Ils y étaient ce soir, mais maintenant je l’ignore, Votre Excellence. Si vous me l’ordonnez, j’irai avec les hussards.
Bagration s’arrêta et, sans répondre, tâcha de distinguer le visage de Rostov, en dépit du brouillard.
– Eh bien ! Allez, dit-il après un court silence.
– J’obéis.
Rostov éperonna son cheval, appela le sous-officier Fedtchenko et deux hussards, et, leur ordonnant de le suivre, il descendit au trot la colline dans la direction des cris incessants. Rostov, avec un frisson joyeux, allait seul, suivi de trois hussards, dans ce lointain brumeux, mystérieux et dangereux, où personne n’était allé avant lui. De la colline, Bagration lui cria de n’aller pas plus loin que le ruisseau, mais Rostov feignit de ne pas entendre, et, sans s’arrêter, il allait de plus en plus loin, en se trompant sans cesse : prenant les buissons pour les arbres, les ravins pour des hommes, et en expliquant toujours ses méprises. Descendant la colline au trot, bientôt il ne voyait plus ni les feux des nôtres, ni ceux de l’ennemi, mais entendait plus hauts et plus distincts les cris des Français. Dans le creux, il aperçut devant lui quelque chose comme une rivière, mais quand il fut auprès, il reconnut la grand-route. En sautant sur la grand-route, indécis, il retint sa monture : fallait-il suivre la route ou la traverser et continuer à travers les champs noirs, vers la colline opposée ? Suivre la route qui éclairait dans le brouillard, c’était moins dangereux parce qu’on pouvait remarquer plus vite les hommes. « Suis-moi », cria-t-il. Il coupa la route, et au galop s’engagea sur la colline, vers cet endroit où se tenait, le soir, un piquet français.
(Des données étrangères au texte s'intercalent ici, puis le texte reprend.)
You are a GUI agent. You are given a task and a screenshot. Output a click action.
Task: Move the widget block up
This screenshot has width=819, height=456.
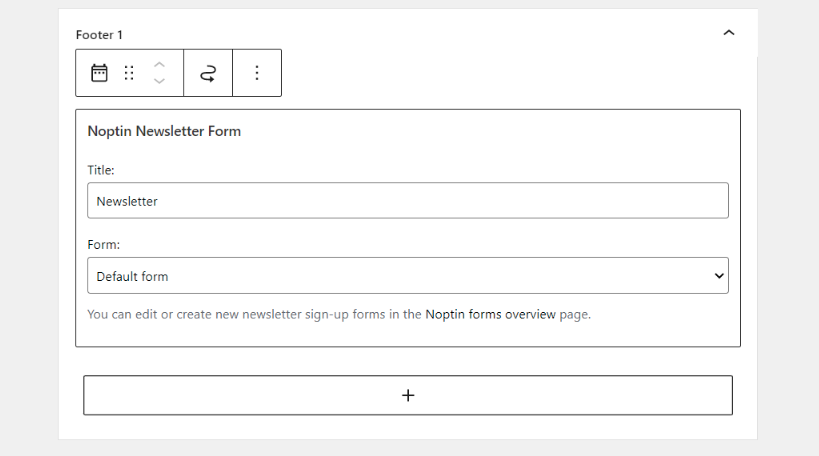coord(159,65)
– Votre Seigneurie ! Voila ! – prononça derrière lui un des hussards, et Rostov n’avait pas encore aperçu quelque chose qui semblait noir dans le brouillard, que déjà brillait la flamme, craquait un coup et qu’une balle comme en gémissant, sifflait haut dans le brouillard et disparaissait. L’autre coup ne partit pas, mais un éclair brilla. Rostov fit volte-face et retourna au galop. A divers intervalles, quatre coups éclatèrent, et sur des notes différentes les balles sifflaient dans le brouillard. Rostov retenait son cheval excité comme lui par les coups, et montait au pas. « Eh bien, encore, encore, encore ! » disait en son âme une voix joyeuse.
Mais il n’y avait plus de coups de fusil. Seulement en s’approchant de Bagration, Rostov lança son cheval au galop et la main à la viscère, il l’aborda.
Dolgorouki insistait toujours sur son opinion que les Français reculaient et n’avaient allumé des feux que pour nous tromper.
– Qu’est-ce que cela prouve ? Disait-il, pendant que Rostov s’approchait d’eux. Ils ont pu reculer et laisser le piquet.
– Évidemment, tous ne sont pas encore partis, prince. A demain matin, demain nous saurons tout, dit Bagration.
– Votre Excellence, le piquet est toujours sur la colline, au même endroit que ce soir, – rapporta Rostov en s’inclinant et tenant la main à la visière ; il n’avait pas la force de retenir le sourire joyeux excité par cette course et principalement par le son des balles.
– Bien, bien, je vous remercie, monsieur l’officier, dit Bagration.